EXERCISE ▸
Although the records contain pictures, the copy must not; reproduce everything else in them exactly.

Segment Start: RECORDS PROVIDED

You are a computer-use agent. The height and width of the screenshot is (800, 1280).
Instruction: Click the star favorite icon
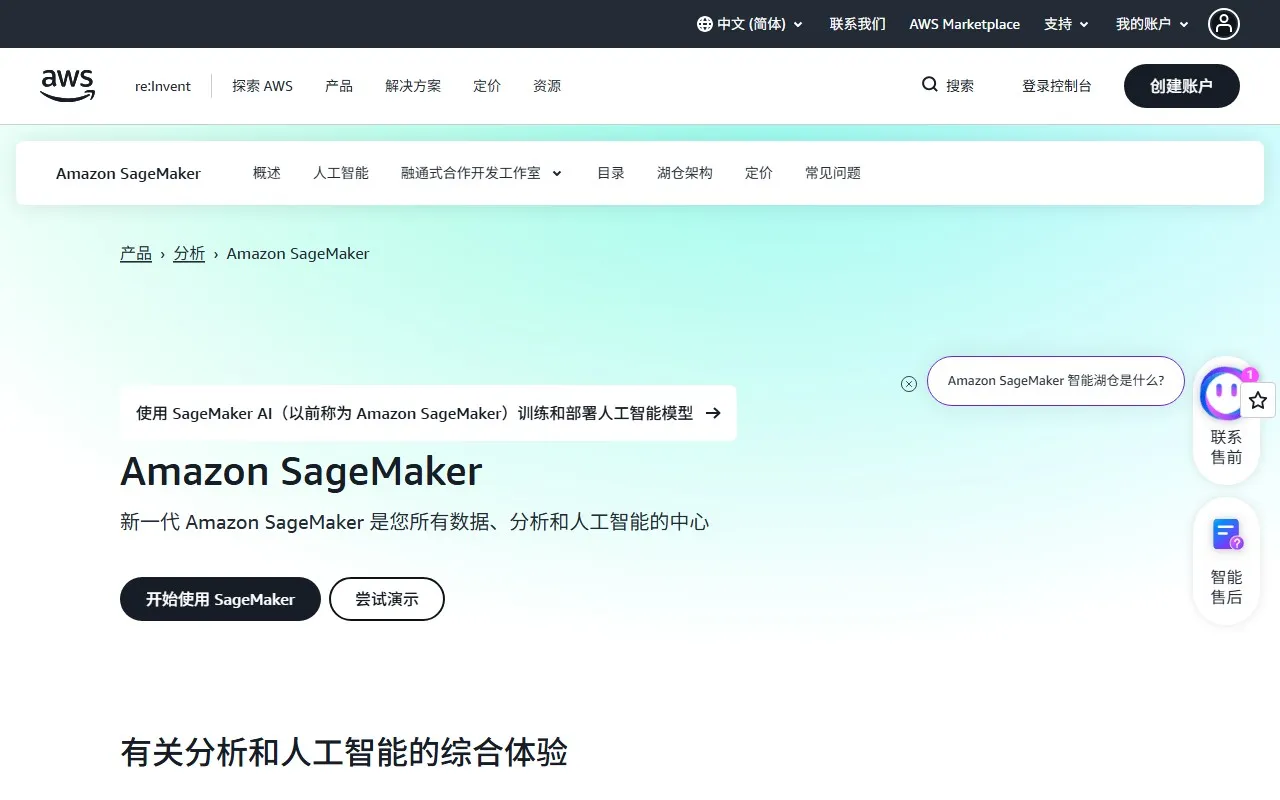tap(1258, 399)
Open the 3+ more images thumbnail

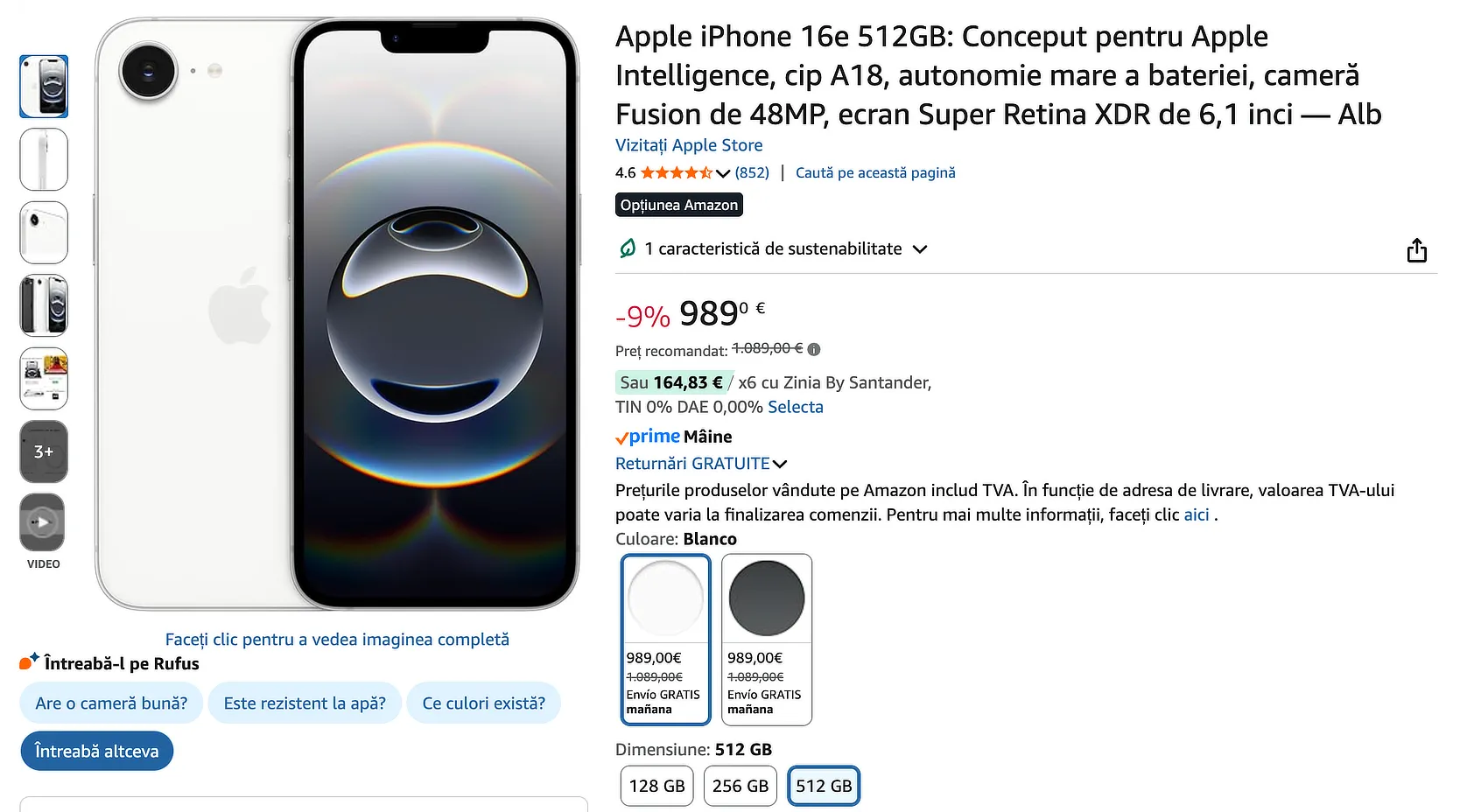pyautogui.click(x=43, y=452)
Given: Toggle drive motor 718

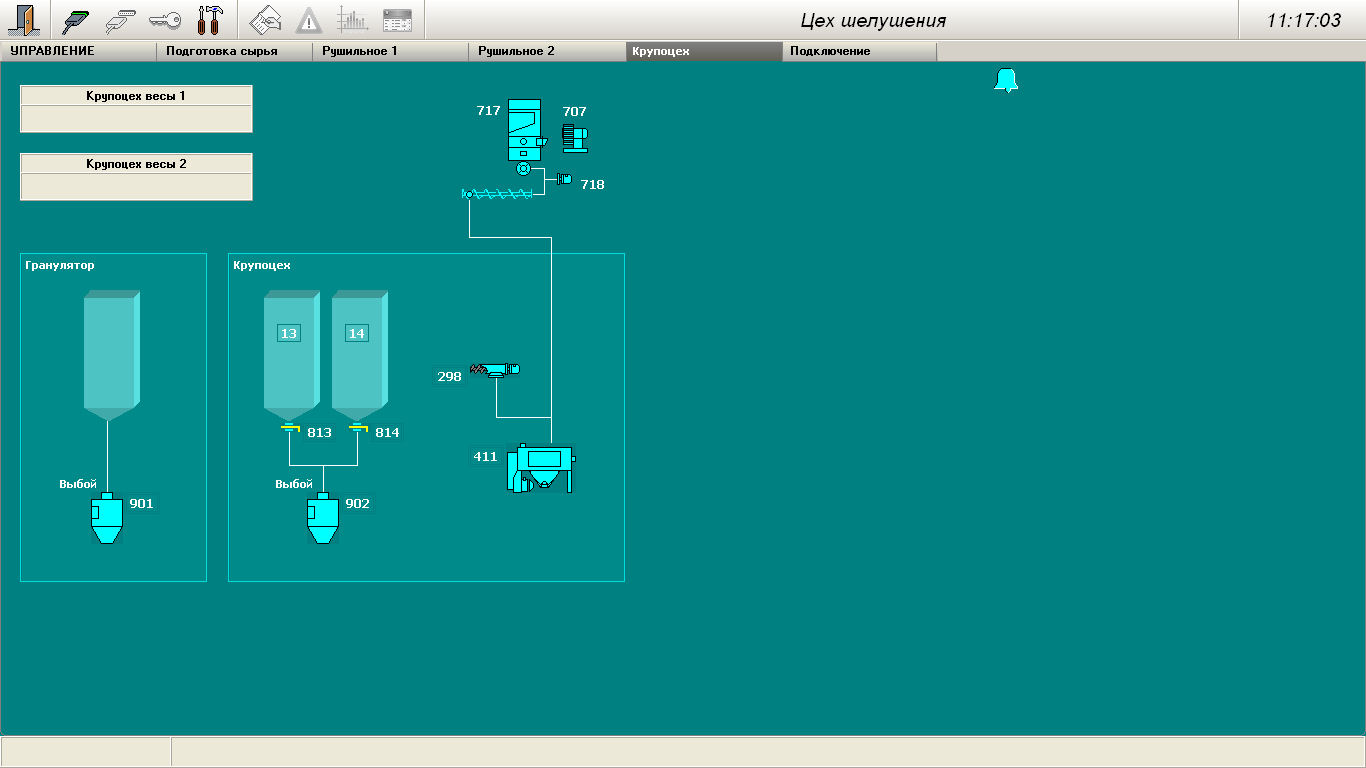Looking at the screenshot, I should click(564, 179).
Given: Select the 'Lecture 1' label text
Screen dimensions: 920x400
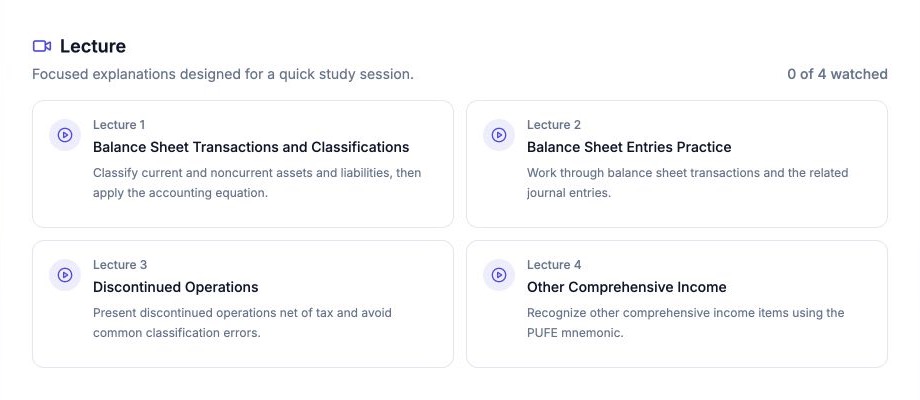Looking at the screenshot, I should tap(119, 124).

Segment End: RECORDS PROVIDED

WORKED SOLUTION ▸
You are a computer-use agent. The height and width of the screenshot is (800, 1280).
Instruction: Click the star favorite icon
tap(1258, 399)
Open the 3+ more images thumbnail

pyautogui.click(x=43, y=452)
Given: Toggle drive motor 718

Looking at the screenshot, I should click(564, 179).
Given: Select the 'Lecture 1' label text
Screen dimensions: 920x400
Looking at the screenshot, I should tap(119, 124).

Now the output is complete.